Da oggi al 10 gennaio, giorno di partenza della campagna, saranno contattati gli esercizi. I commercianti interessati stipulano un accordo con Liberu e si impegnano al rispetto di tre condizioni: l'esercizio deve avere sede legale in Sardegna; deve privilegiare prodotti sardi nella scelta della merce da mettere in vendita; deve garantire, per quanto possibile, che il prezzo dei prodotti locali non superi quello dei non locali. In caso contrario l'esercizio sarà cancellato dall'albo che sarà aggiornato costantemente sul sito www.liberu.org e sulla pagina Facebook "Sardu, compora sardu".
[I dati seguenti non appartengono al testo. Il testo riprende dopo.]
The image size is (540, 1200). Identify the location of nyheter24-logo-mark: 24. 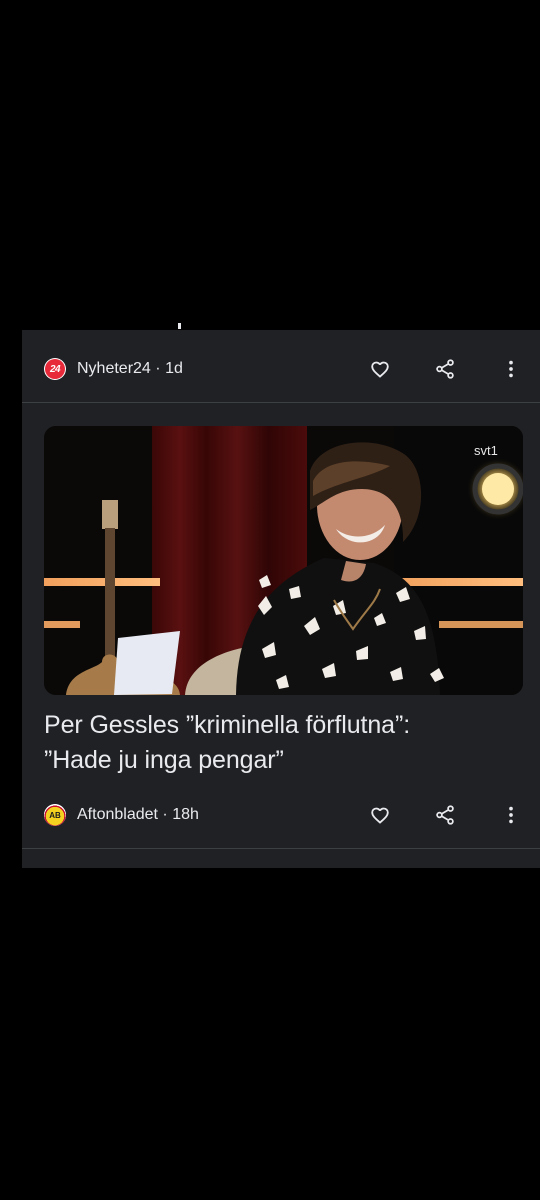
(55, 369).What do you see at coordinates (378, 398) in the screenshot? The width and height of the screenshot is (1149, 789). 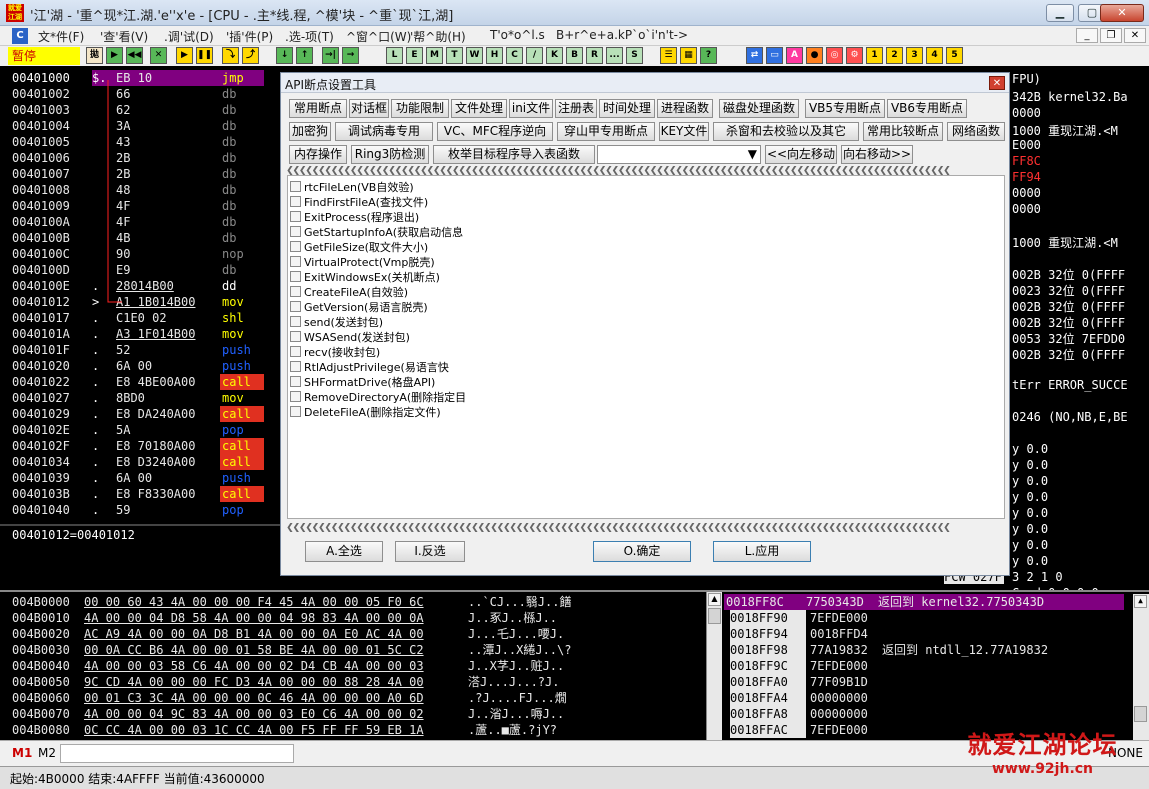 I see `api-checkbox: RemoveDirectoryA(删除指定目` at bounding box center [378, 398].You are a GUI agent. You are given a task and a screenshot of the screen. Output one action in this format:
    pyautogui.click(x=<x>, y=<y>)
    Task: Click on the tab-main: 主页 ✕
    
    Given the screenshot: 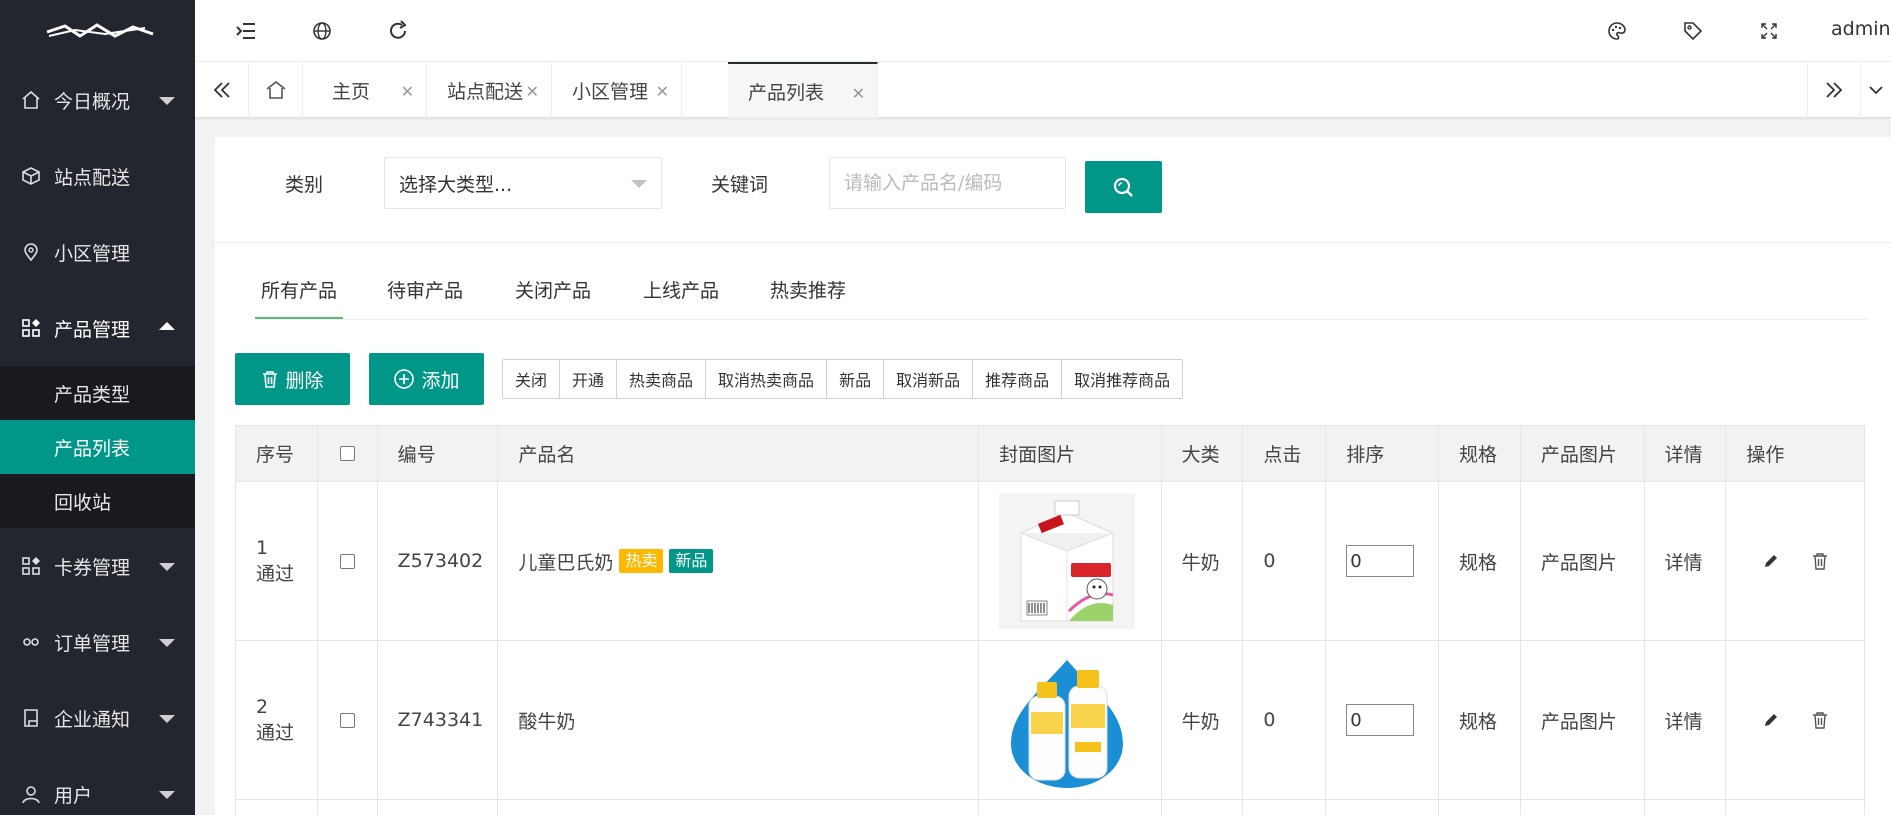 What is the action you would take?
    pyautogui.click(x=370, y=90)
    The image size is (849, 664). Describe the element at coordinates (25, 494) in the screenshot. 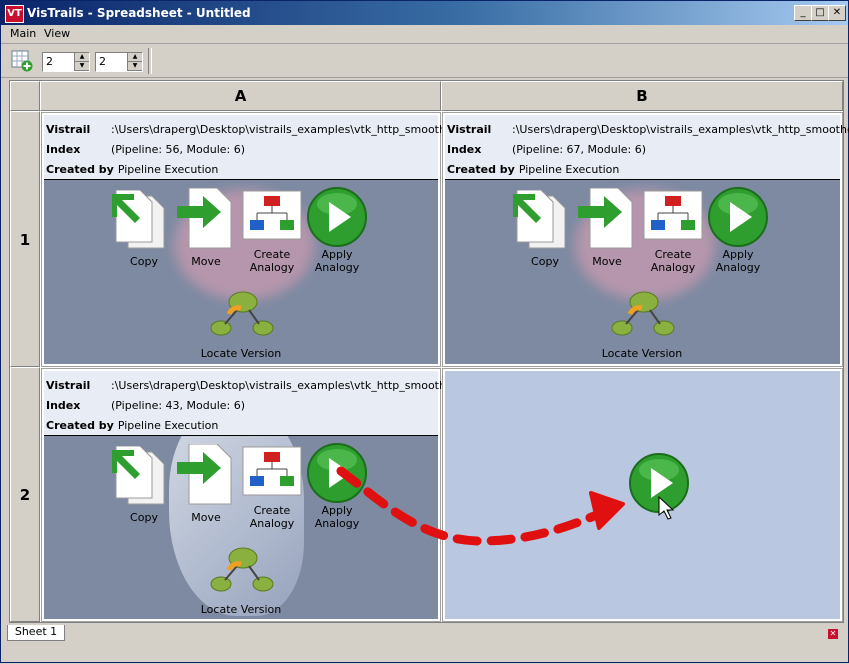

I see `row-header-2: 2` at that location.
"La campagna ha lo scopo di far crescere la richiesta di prodotti locali", ha spiegato il segretario del movimento indipendentista, Pier Franco Devias. Non solo. Questo "potrebbe persino avvicinare i giovani sardi al mondo della produzione agroalimentare". E magari invertire la tendenza: "Nonostante la quantità di terra fertile a disposizione, l'Isola importa l'ottanta per cento dei prodotti che si consumano". "Le cause di questo paradosso – ha concluso Devias – risiedono in una politica disattenta e incapace di progettare un rilancio di questo settore economico".